Your task:
Only an exact repetition of the lines from the one holding "Login (145, 204)" to the end of the data is wanted, with pictures left out.

Stored items from a collection
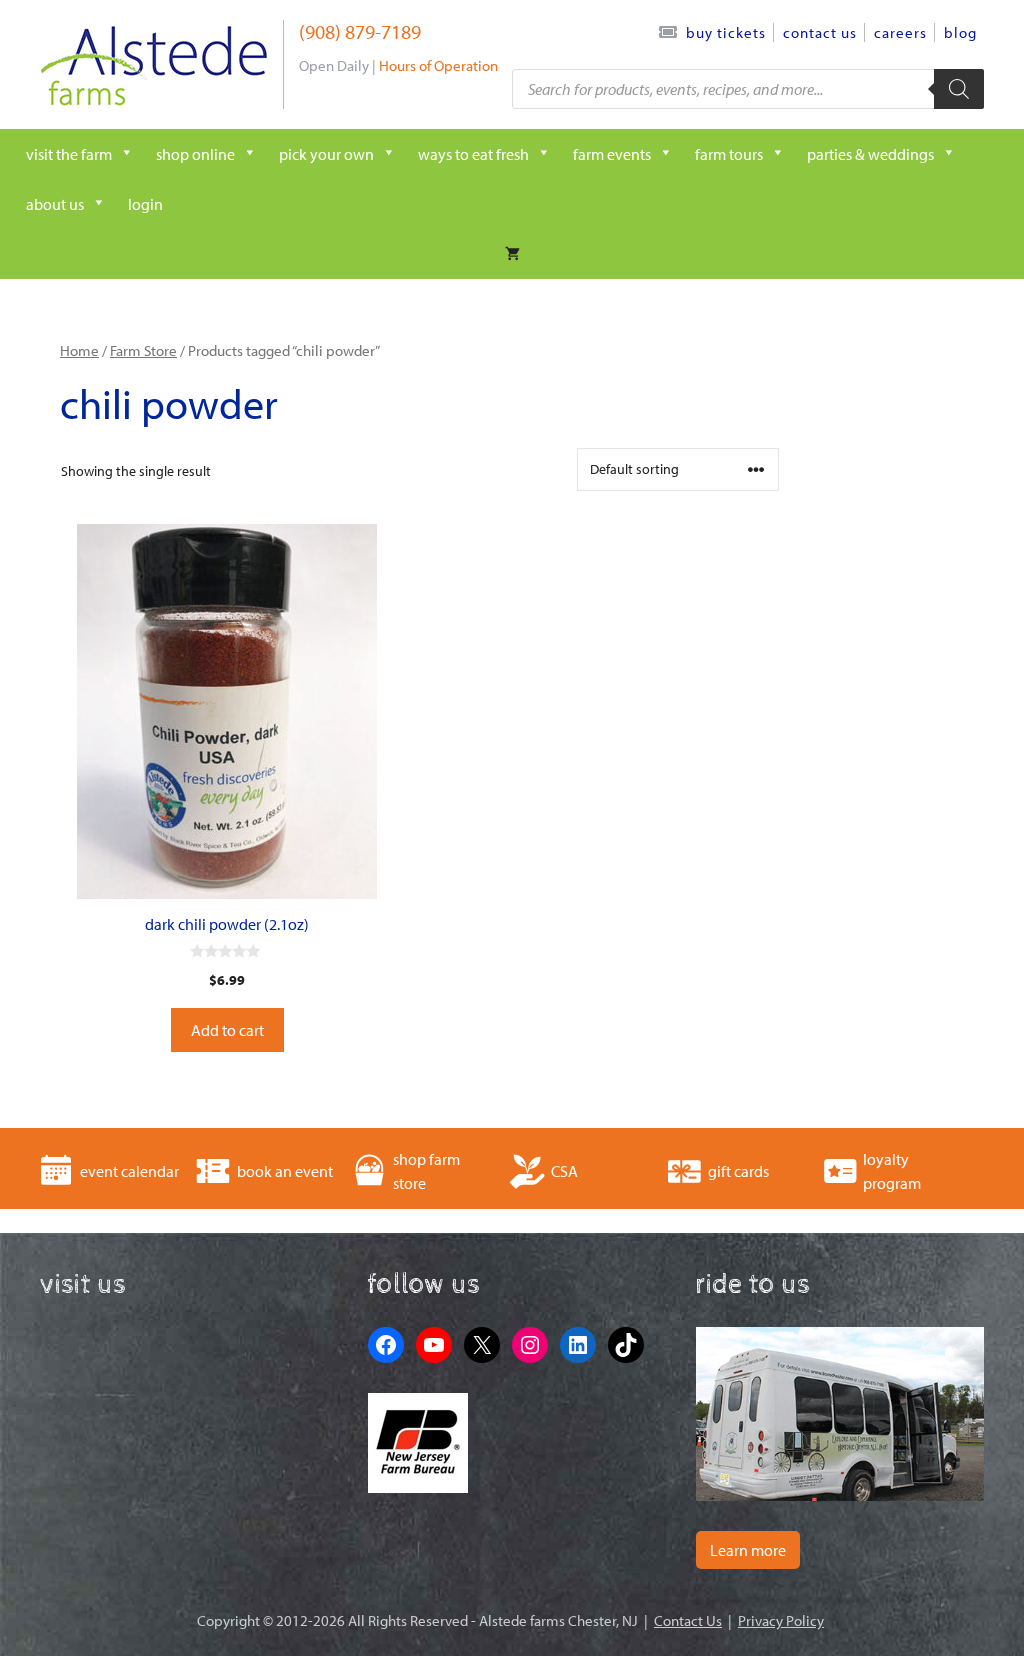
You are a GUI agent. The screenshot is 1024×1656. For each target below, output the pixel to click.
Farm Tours (729, 154)
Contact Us (820, 32)
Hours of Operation (438, 65)
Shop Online (195, 154)
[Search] (959, 89)
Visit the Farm (69, 154)
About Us (55, 204)
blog (960, 32)
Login (145, 204)
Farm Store (143, 350)
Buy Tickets (726, 32)
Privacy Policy (781, 1620)
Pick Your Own (326, 154)
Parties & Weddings (870, 154)
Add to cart (227, 1030)
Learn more (748, 1550)
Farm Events (612, 154)
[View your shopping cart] (512, 254)
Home (79, 350)
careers (900, 32)
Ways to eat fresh (473, 154)
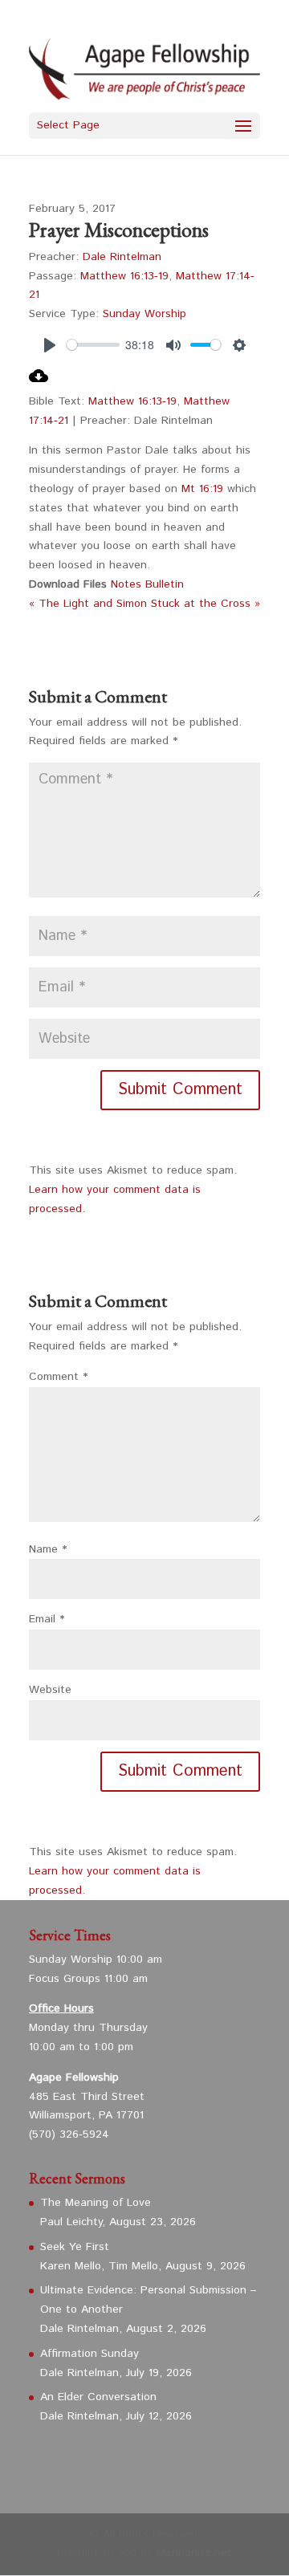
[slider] (93, 344)
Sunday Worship (144, 314)
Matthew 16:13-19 (124, 276)
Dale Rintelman (122, 257)
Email (46, 1619)
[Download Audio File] (38, 382)
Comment (58, 1377)
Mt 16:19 (202, 489)
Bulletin (164, 584)
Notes (128, 584)
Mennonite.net (194, 2553)
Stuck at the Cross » (205, 604)
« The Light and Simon (88, 604)
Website (50, 1690)
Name (48, 1549)
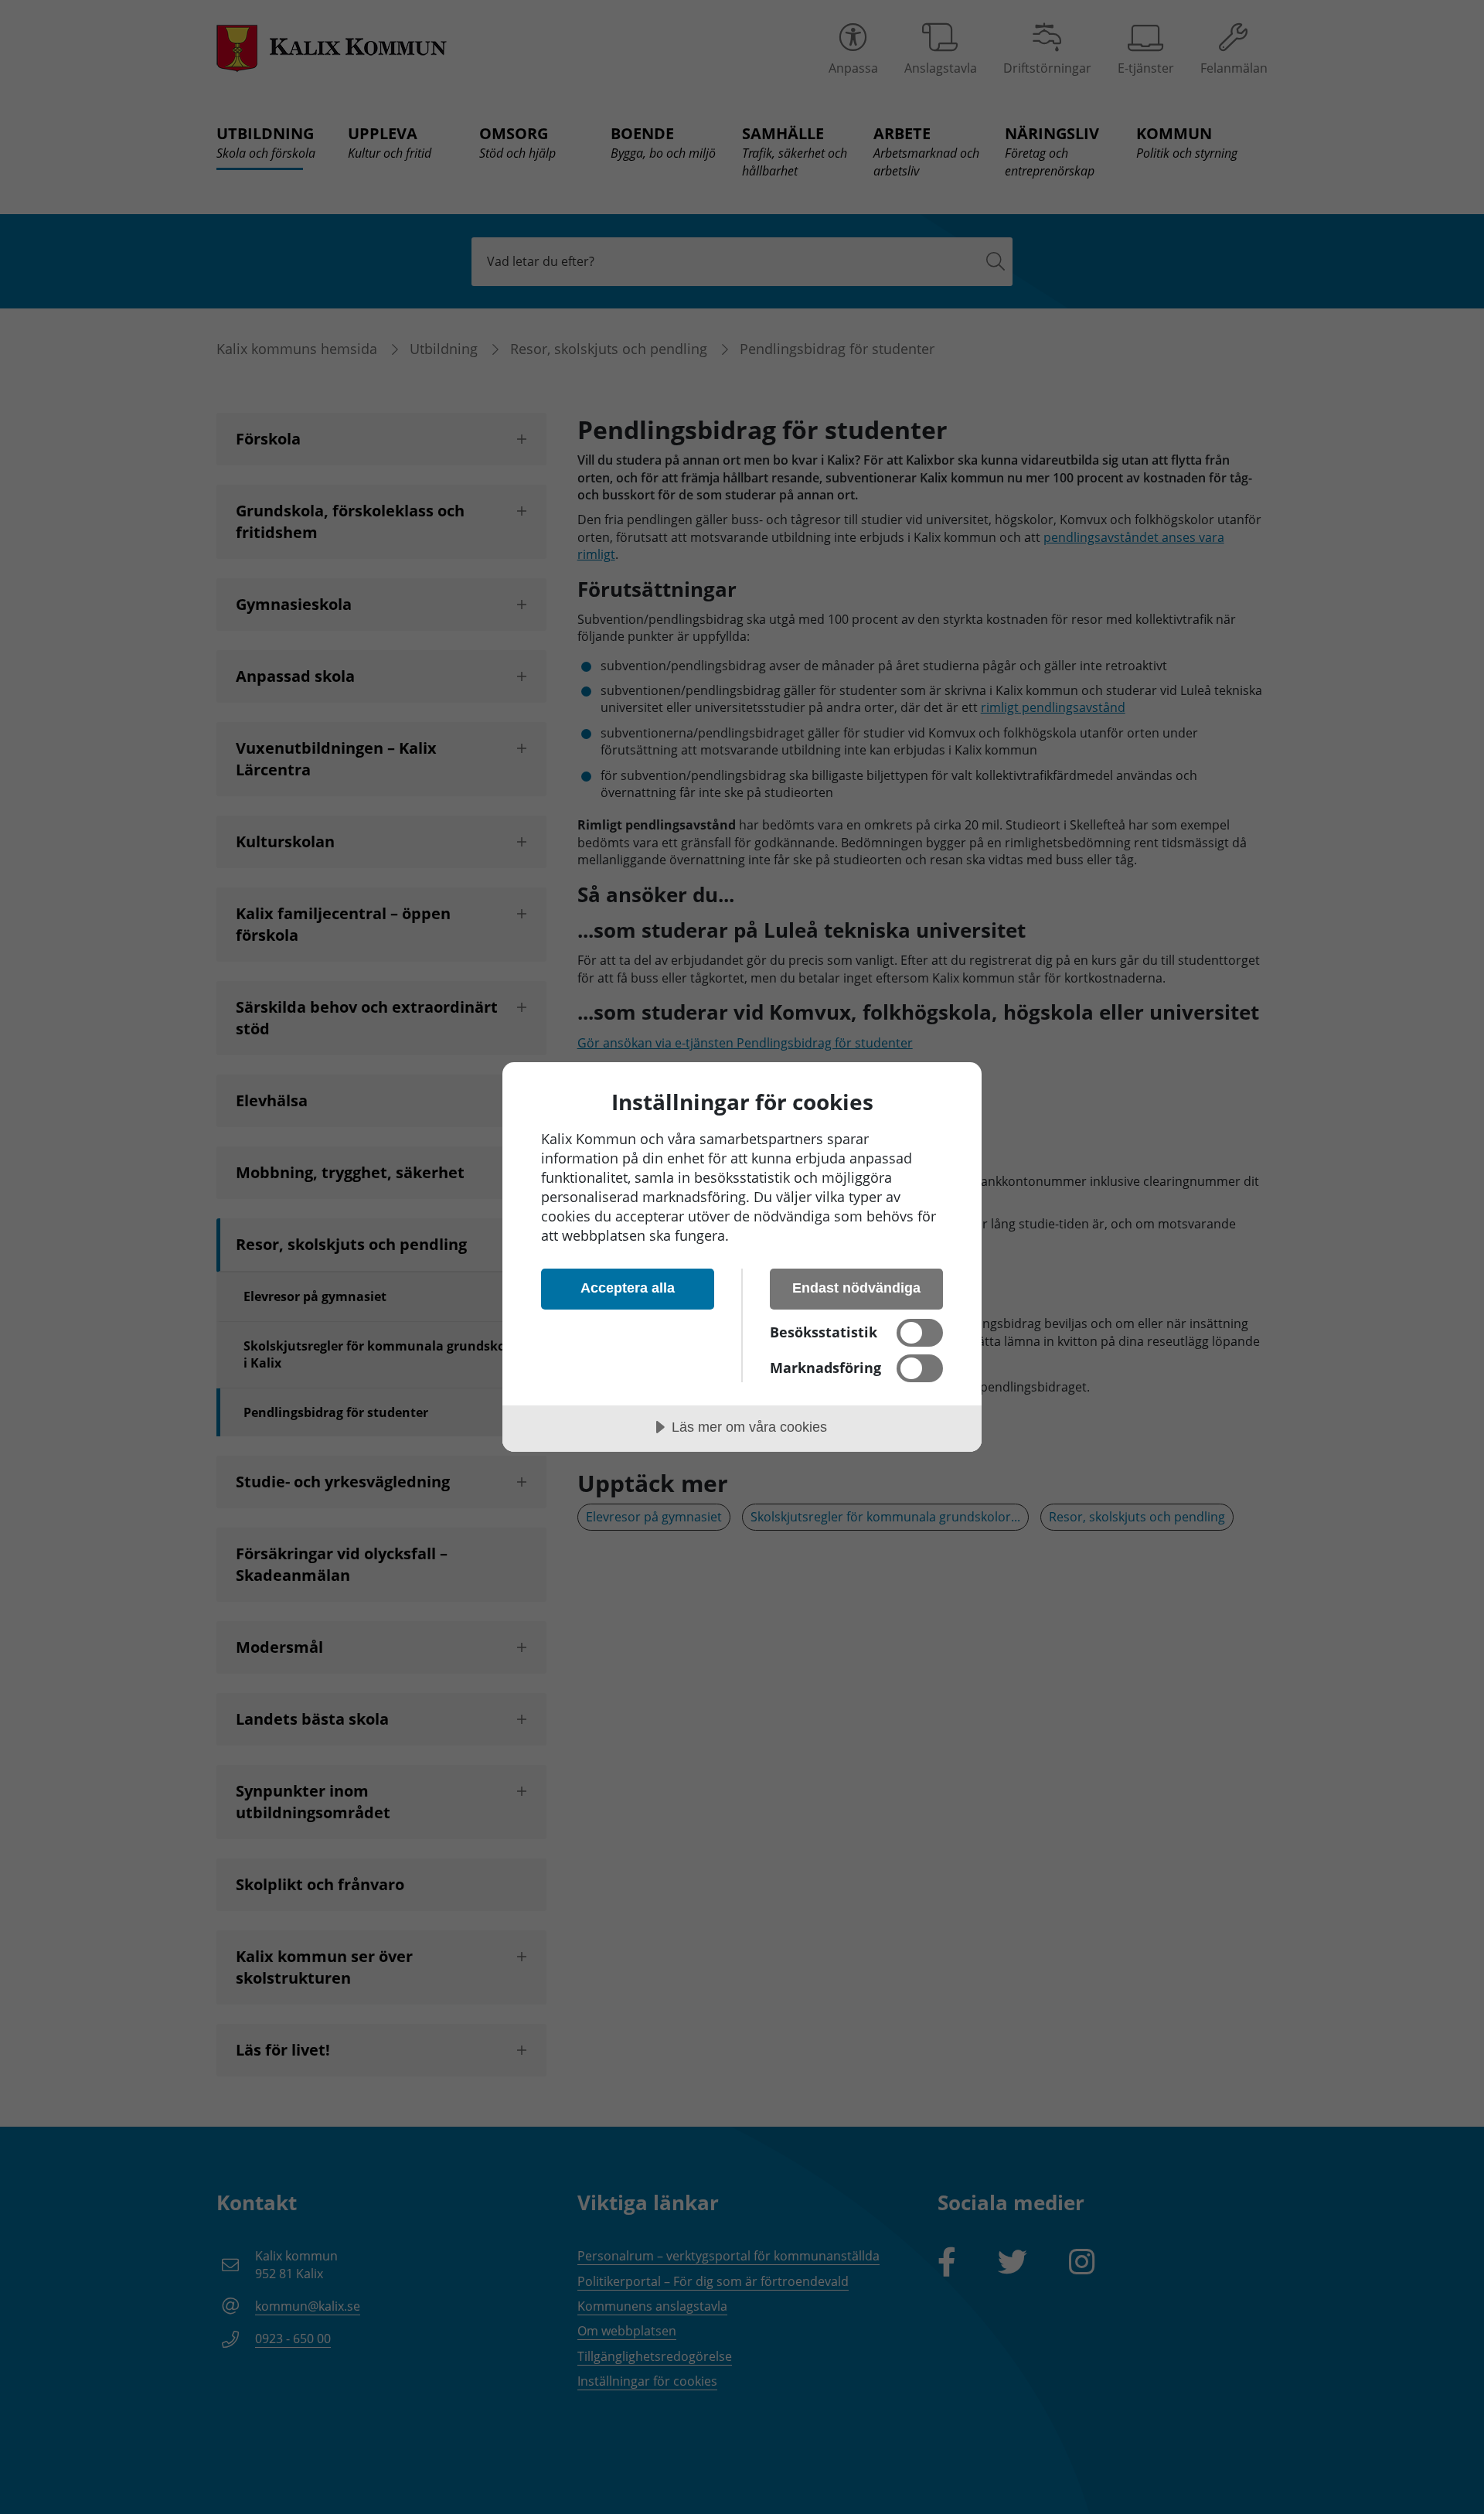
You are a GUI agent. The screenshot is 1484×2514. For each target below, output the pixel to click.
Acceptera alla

Your solution:
Login (145, 204)
Farm Store (143, 350)
Buy Tickets (726, 32)
Privacy Policy (781, 1620)
Pick Your Own (326, 154)
Parties & Weddings (870, 154)
Add to cart (227, 1030)
Learn more (748, 1550)
Farm Events (612, 154)
[View your shopping cart] (512, 254)
Home (79, 350)
careers (900, 32)
Ways to eat fresh (473, 154)
[slider] (93, 344)
Sunday Worship (144, 314)
Matthew 16:13-19 (124, 276)
Dale Rintelman (122, 257)
Email (46, 1619)
[Download Audio File] (38, 382)
Comment (58, 1377)
Mt 16:19 (202, 489)
Bulletin (164, 584)
Notes (128, 584)
Mennonite.net (194, 2553)
Stuck at the Cross » (205, 604)
« The Light and Simon (88, 604)
Website (50, 1690)
Name (48, 1549)
You are a GUI agent. The screenshot is 1484×2514. For each target below, output the pixel to click.
Acceptera alla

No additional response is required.